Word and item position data
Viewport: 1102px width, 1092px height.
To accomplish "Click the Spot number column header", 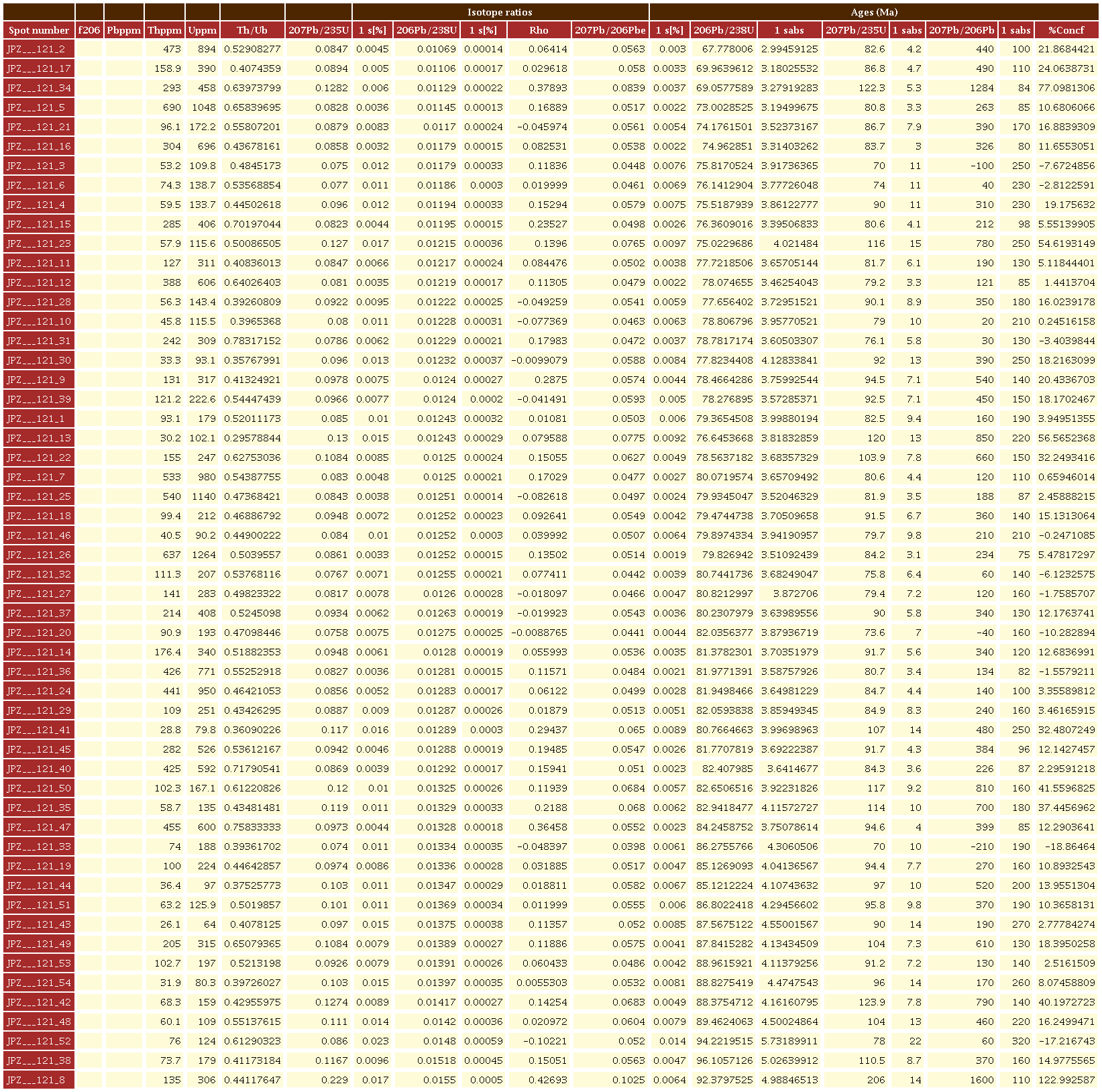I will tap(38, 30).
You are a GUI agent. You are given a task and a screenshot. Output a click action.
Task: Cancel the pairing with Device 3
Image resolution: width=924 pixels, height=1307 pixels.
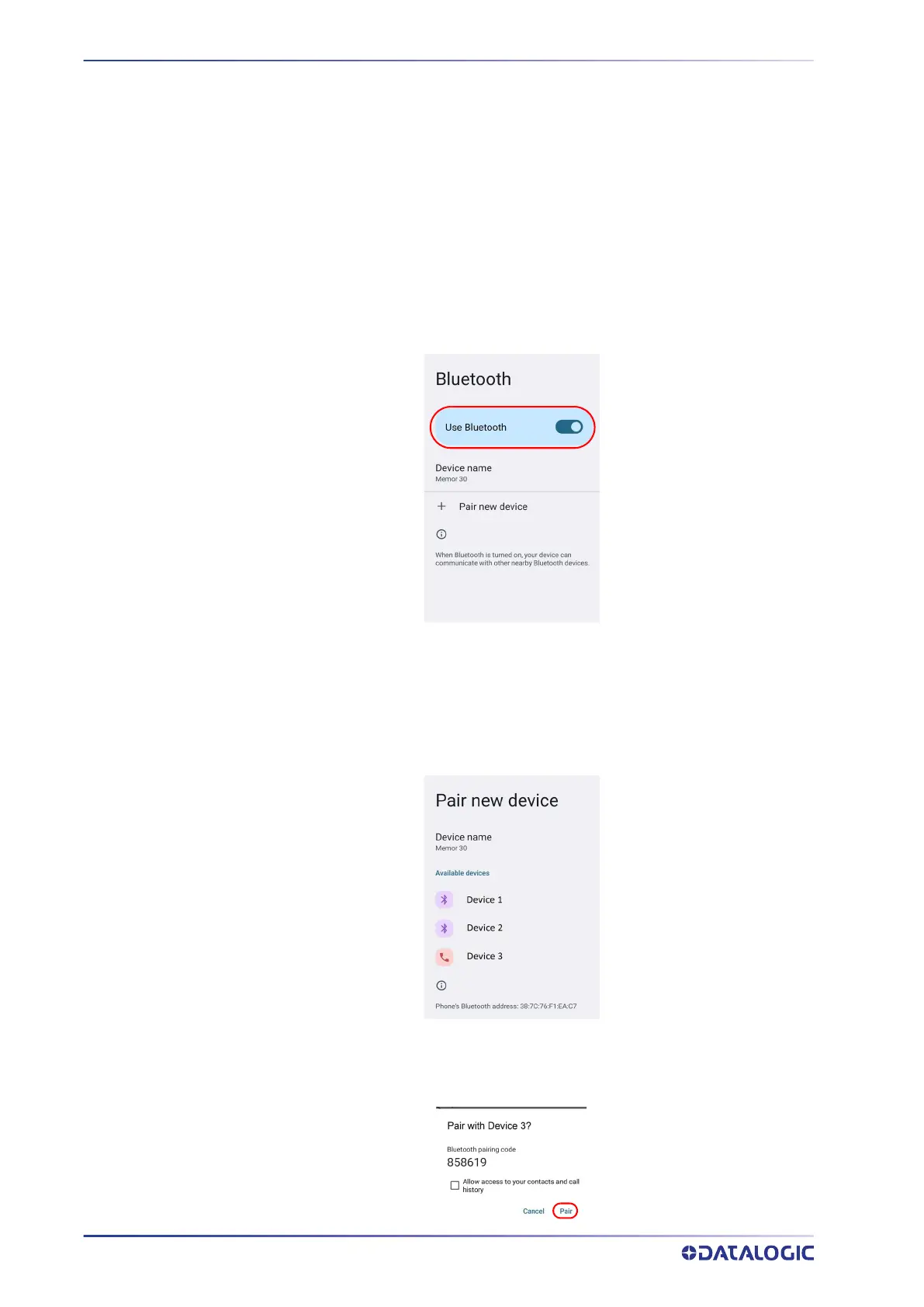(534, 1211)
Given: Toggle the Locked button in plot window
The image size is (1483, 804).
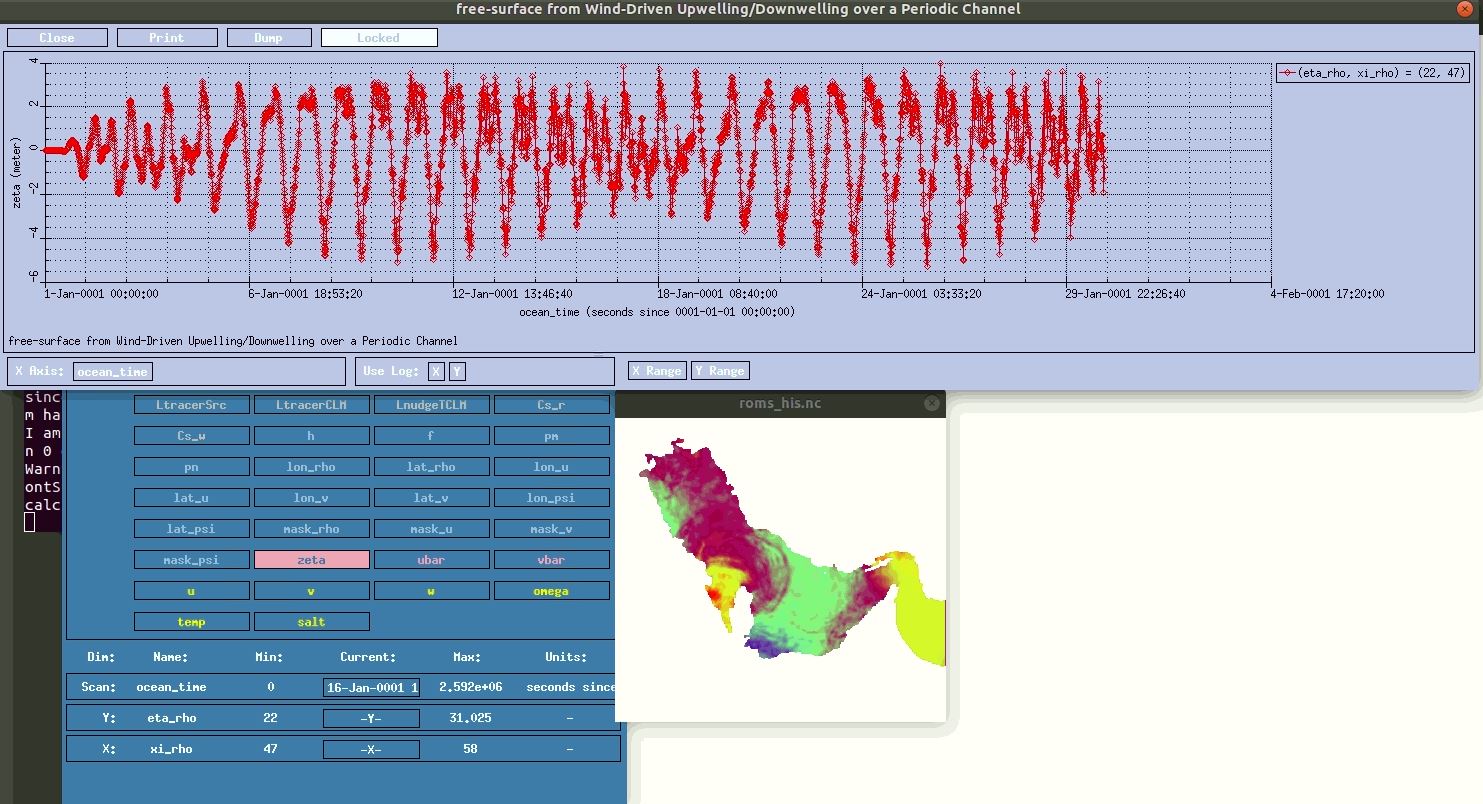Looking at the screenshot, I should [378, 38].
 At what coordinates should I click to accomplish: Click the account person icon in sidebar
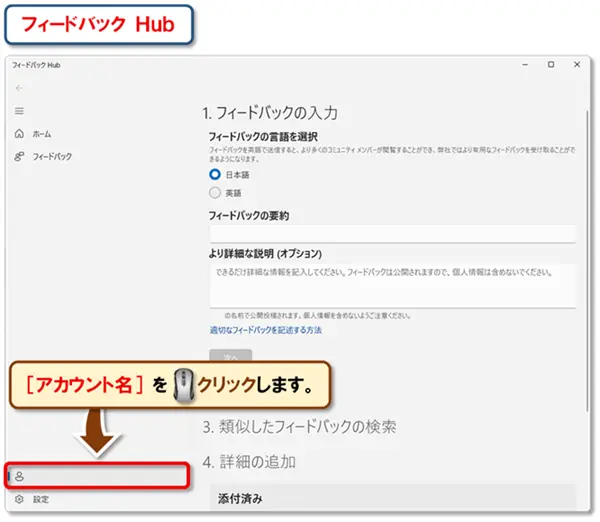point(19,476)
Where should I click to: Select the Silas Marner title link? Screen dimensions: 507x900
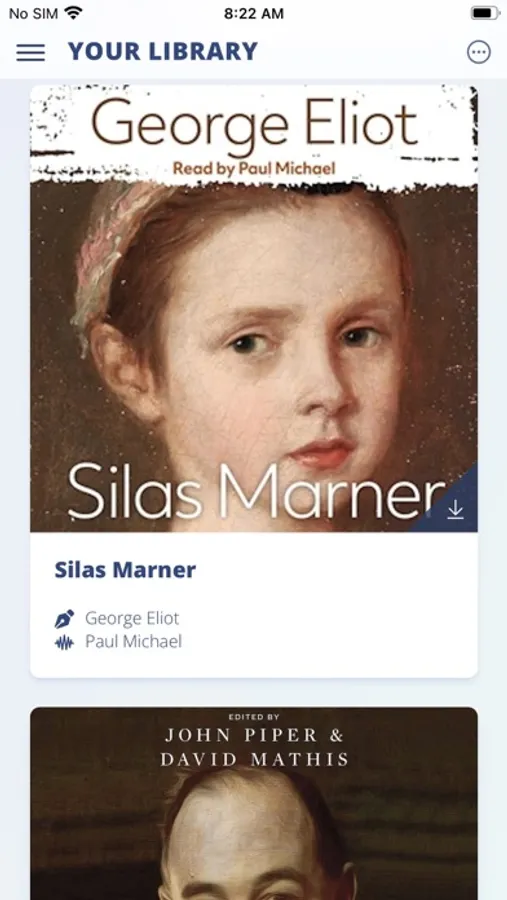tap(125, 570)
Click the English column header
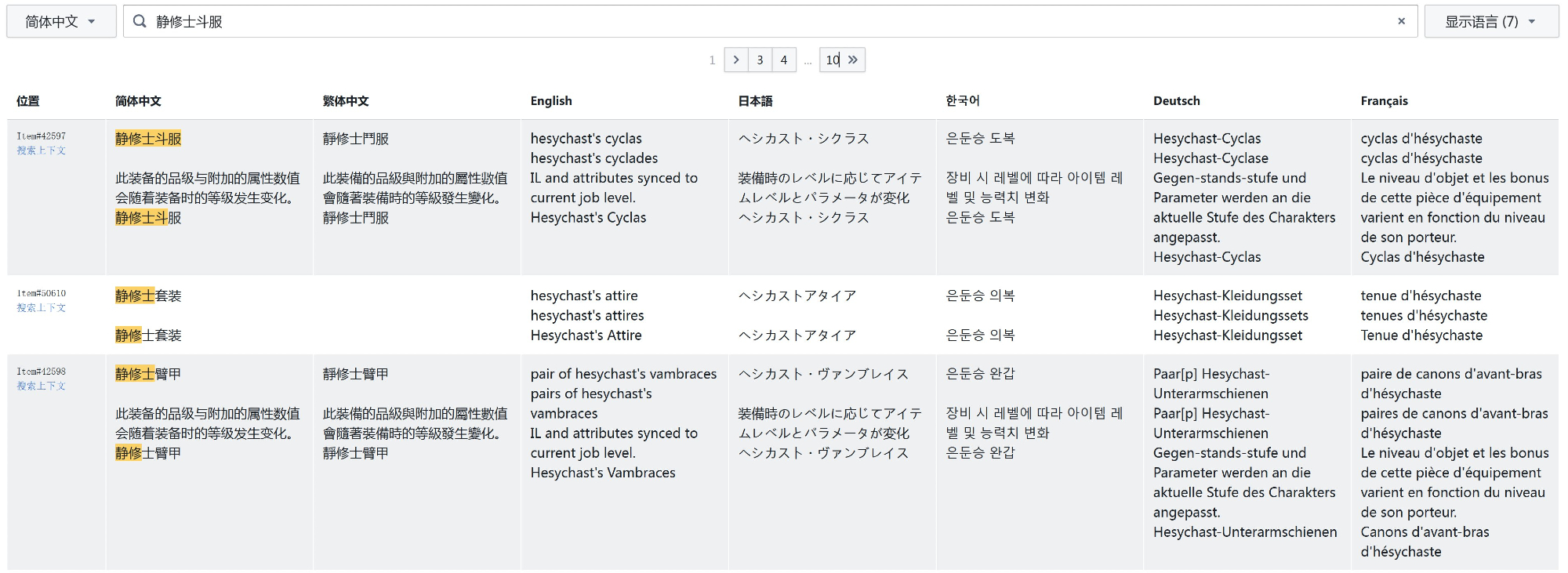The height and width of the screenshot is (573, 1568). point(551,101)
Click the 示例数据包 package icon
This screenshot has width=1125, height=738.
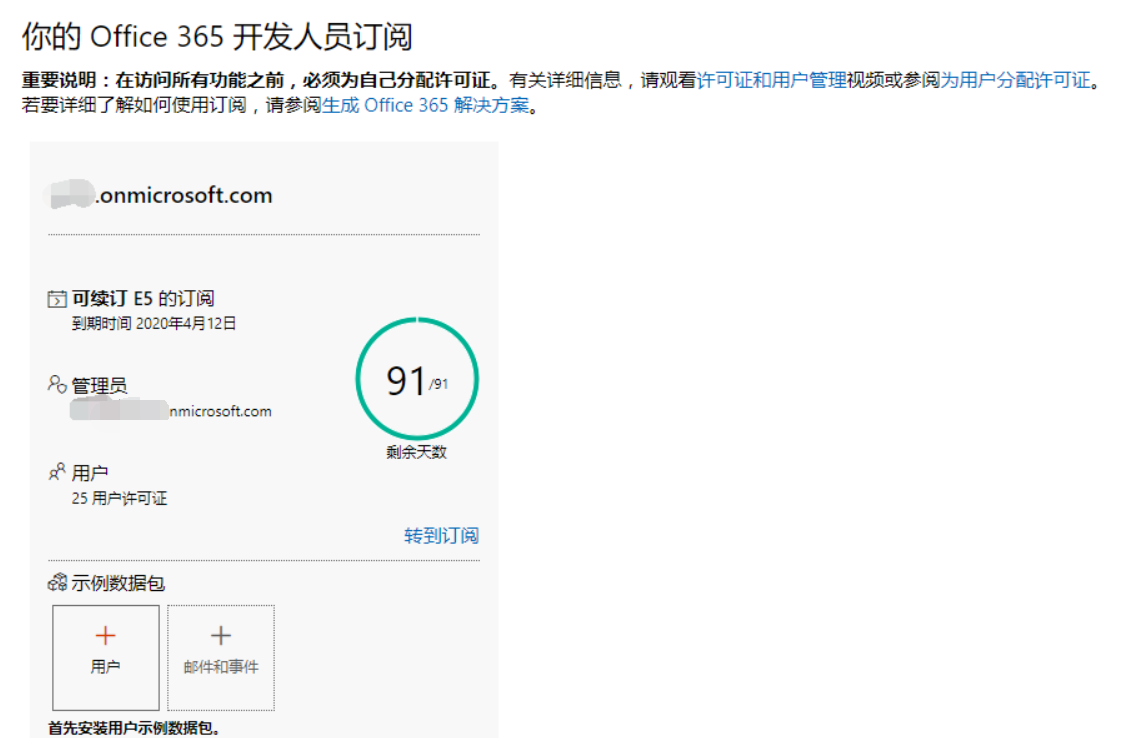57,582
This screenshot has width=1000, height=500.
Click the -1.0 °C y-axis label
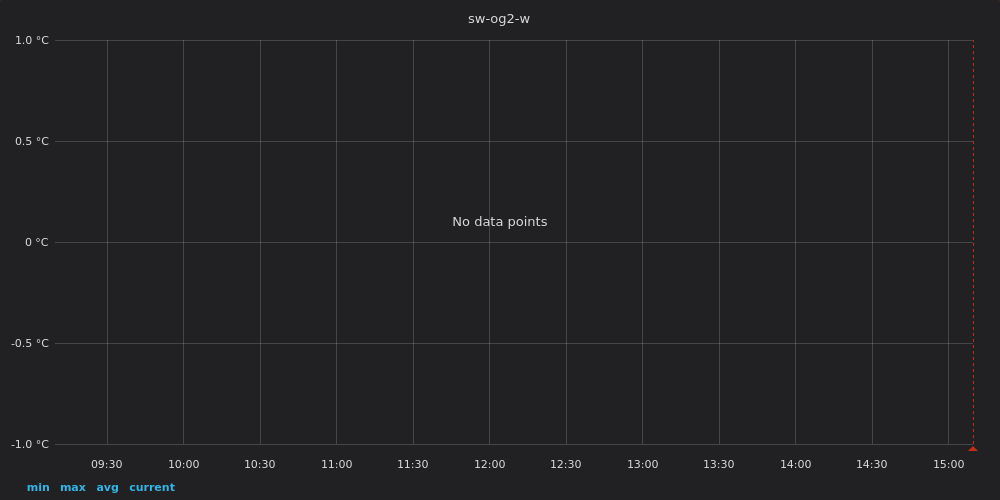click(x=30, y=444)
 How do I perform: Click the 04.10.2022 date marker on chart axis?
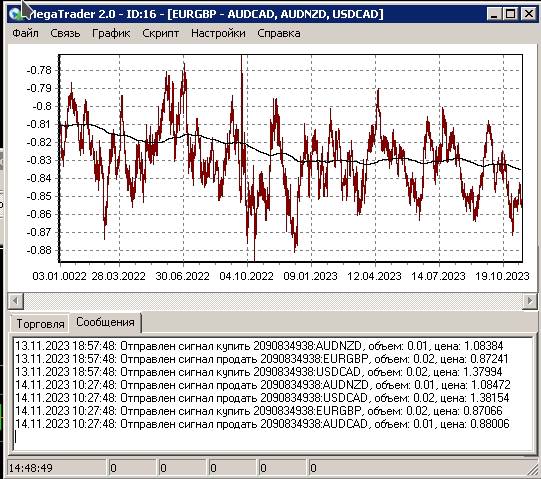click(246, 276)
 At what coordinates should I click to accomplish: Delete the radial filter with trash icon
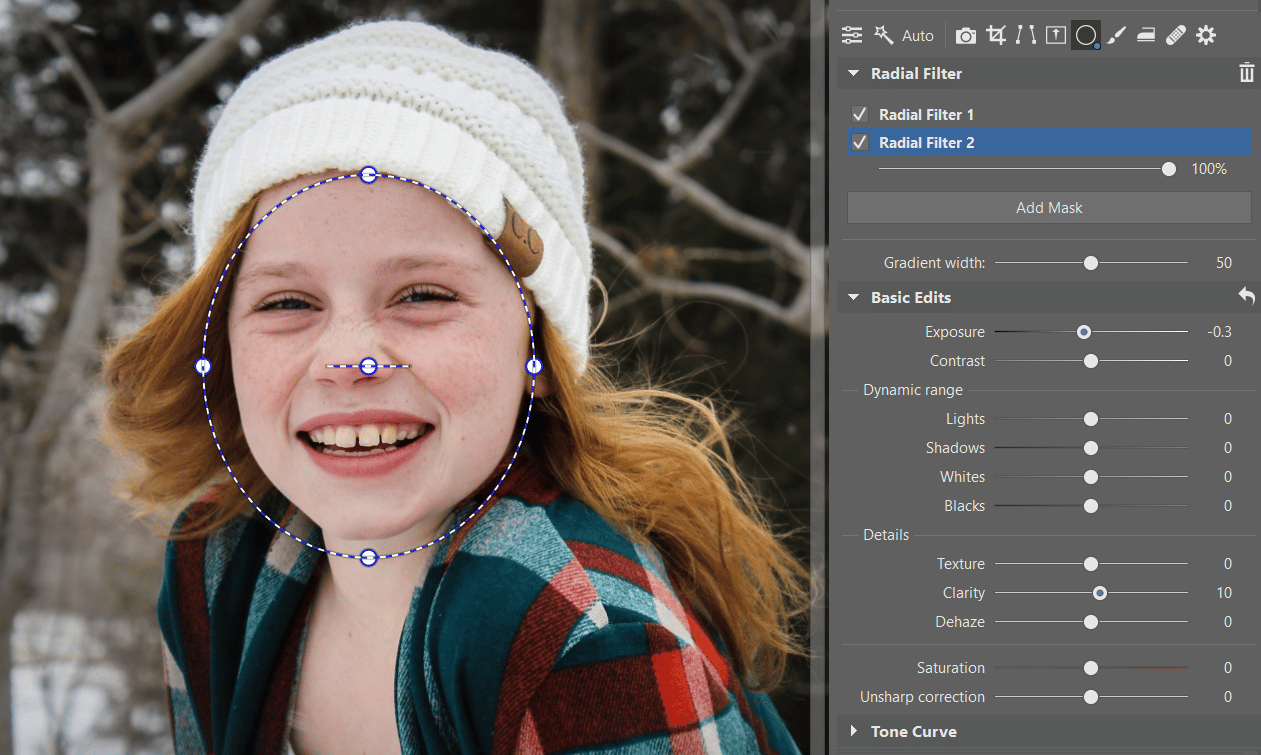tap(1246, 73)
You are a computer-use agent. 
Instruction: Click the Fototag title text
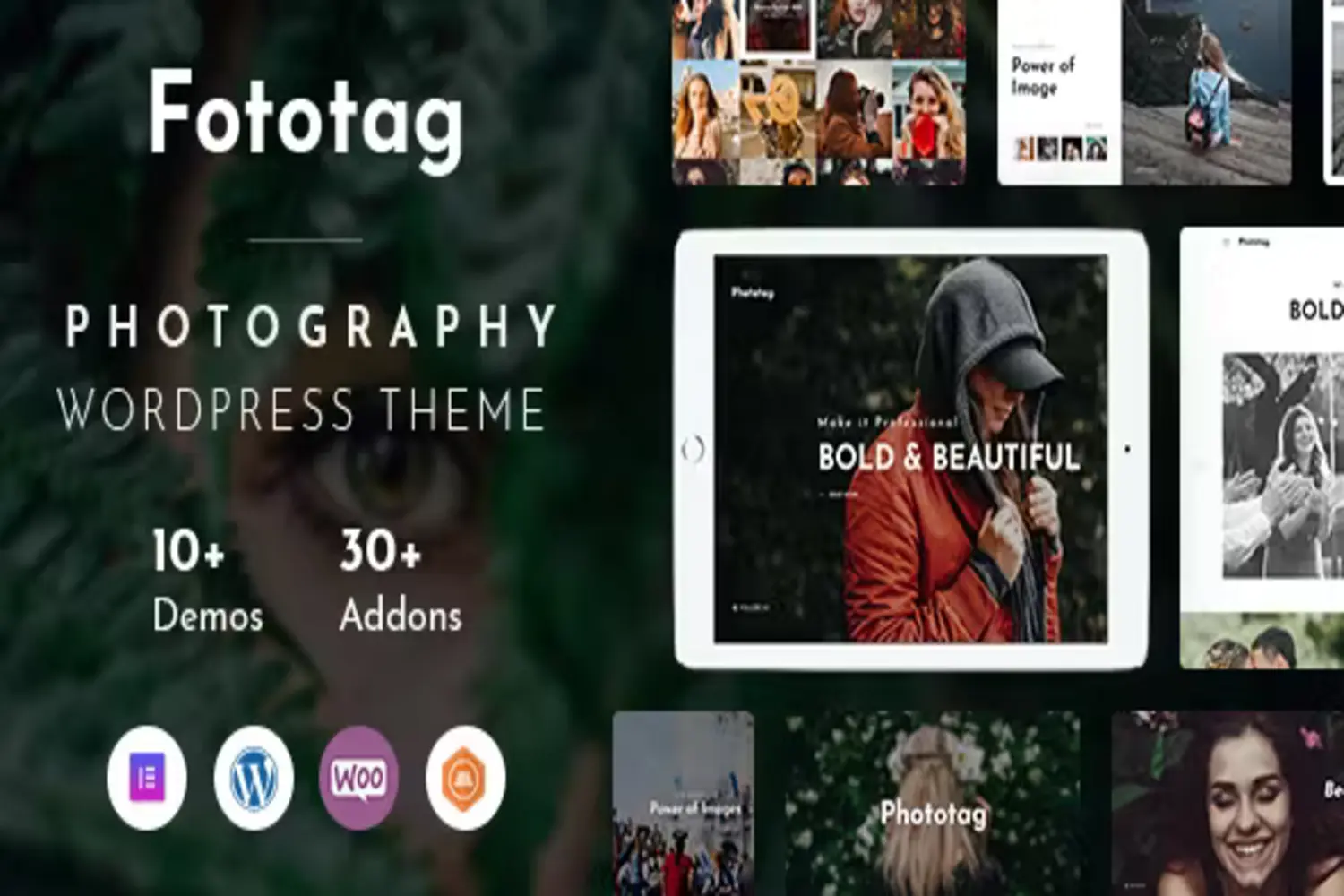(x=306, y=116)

WHAT IS BEING ASKED: Starting at the line that contains "Given: Toggle the" and ending at the line that contains "click(246, 276)", rewrite the records with "y-axis label" changed to "vertical axis label" and everything else unchanged. Return only those lines, leaving out the pictures.

WRITTEN RESPONSE:
Given: Toggle the Locked button in plot window
The image size is (1483, 804).
Looking at the screenshot, I should [378, 38].
 At what coordinates should I click to accomplish: Click the account person icon in sidebar
point(19,476)
Where should I click to: Select the Silas Marner title link? Screen dimensions: 507x900
tap(125, 570)
Click the English column header
The height and width of the screenshot is (573, 1568). point(551,101)
Click the 示例数据包 package icon
This screenshot has width=1125, height=738.
57,582
This screenshot has width=1000, height=500.
Click the -1.0 °C vertical axis label
click(x=30, y=444)
 How do I perform: Click the 04.10.2022 date marker on chart axis?
click(246, 276)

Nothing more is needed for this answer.